Commentators and translators disagree about what the last phrase of John 1:16 means.  An older commentator named Matthew Henry lists six different possible understandings of the Greek phrase.  He seems to favor all of them at once.

The truth is that I don’t know precisely what it means.  I’m not sure that John did either.  Sometimes we all (including those who wrote the Bible) speak of mysteries that they didn’t understand, and that we don’t fully understand either.

However, whatever the phrase means, this much I believe with all my heart: It sounds awfully good!  Linked with the first phrase about receiving from the fullness of Christ, the phrase seems to be saying that there is an endless supply of grace.

Grace means many things, and I have not even begun to understand it.  Leon Morris, in his commentary on John, has some good thoughts.

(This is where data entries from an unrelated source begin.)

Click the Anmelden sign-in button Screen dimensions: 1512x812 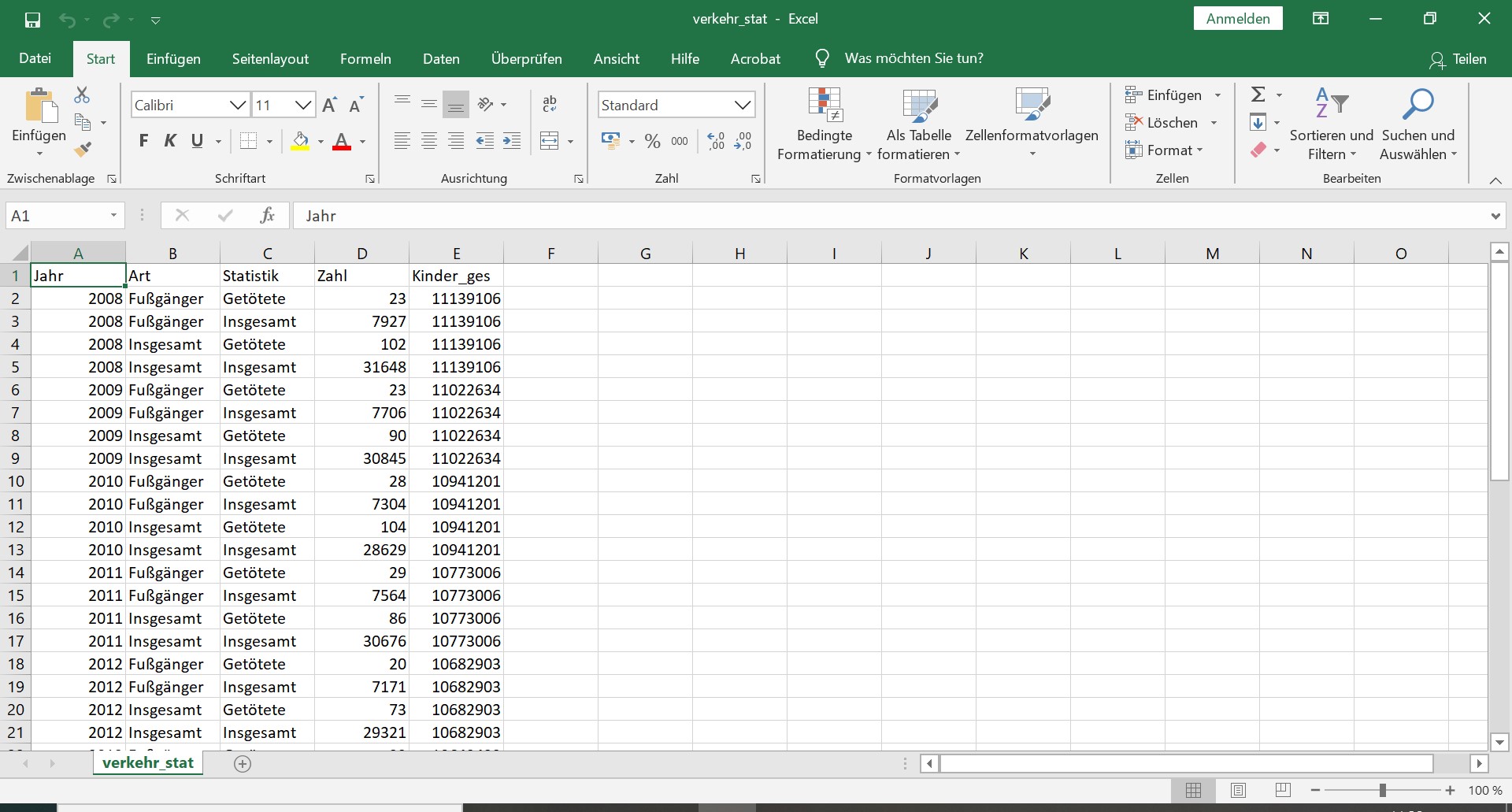pos(1238,19)
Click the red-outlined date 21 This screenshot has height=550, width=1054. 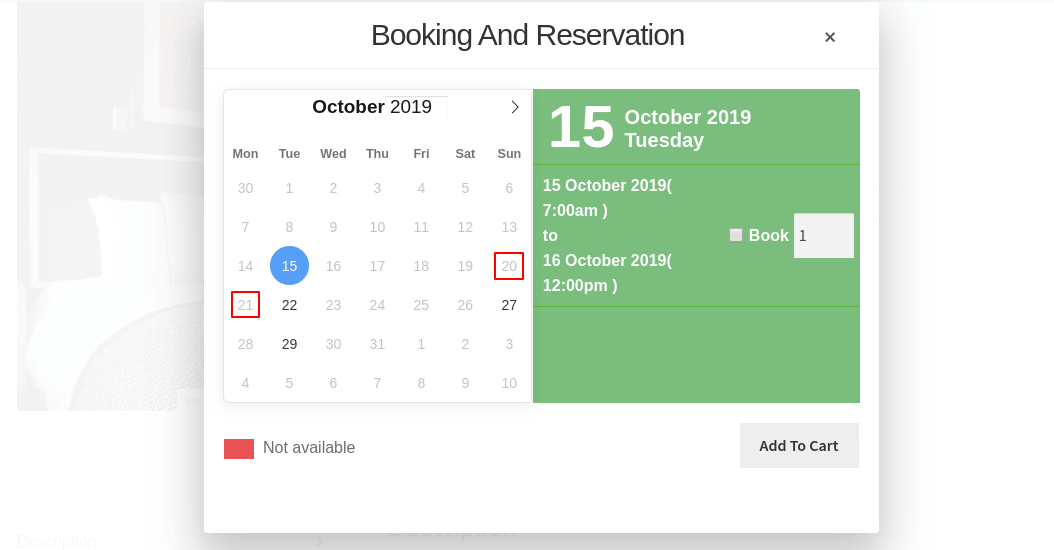point(245,305)
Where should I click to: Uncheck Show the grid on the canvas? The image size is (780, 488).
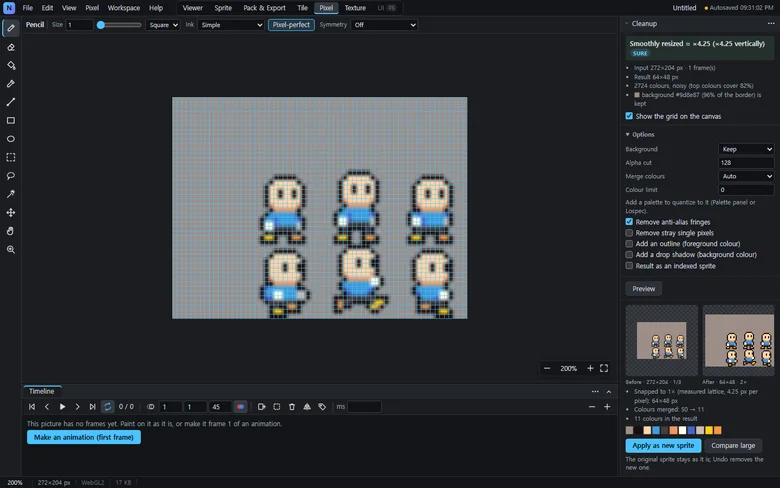click(629, 116)
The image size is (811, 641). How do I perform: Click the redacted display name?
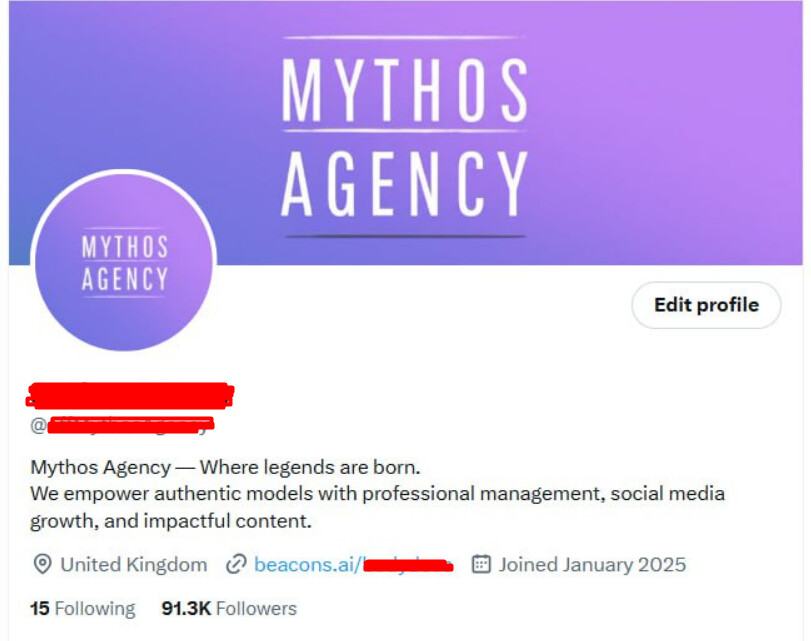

“Clearly John intends to put some emphasis on the thought of grace.  Probably also he means that as one piece of divine grace (so to speak) recedes it is replaced by another.  God’s grace to His people is continuous and is never exhausted.  Grace knows no interruption and no limit.  . . .  But grace is always an adventure.  No man can say where grace will lead him.  Grace means an ever deepening experience of the presence and the blessing of God.”

But, of course, if I am receiving an endless supply of grace, I need to also show grace to others.  This is part of the adventure which is grace.  However, there is a catch: I don’t always want to show grace to others.  Sometimes (often?), I want others to get what they deserve.

Perhaps I need to keep reading.  A few verses after John 1:16, in verse 29, John the Baptizer says concerning Jesus, “Look, the Lamb of God who takes away the sin of the world!”  If that is true, then passing along grace to others is not an option.  If Jesus is the Lamb of God who takes away the sin of the world, who am I to try to dam up the flow of grace?

But while showing grace to others is not optional, it is a choice.  I can choose to withhold grace from others.  However, if I do that, those others may be harmed.  And I will most certainly be harmed.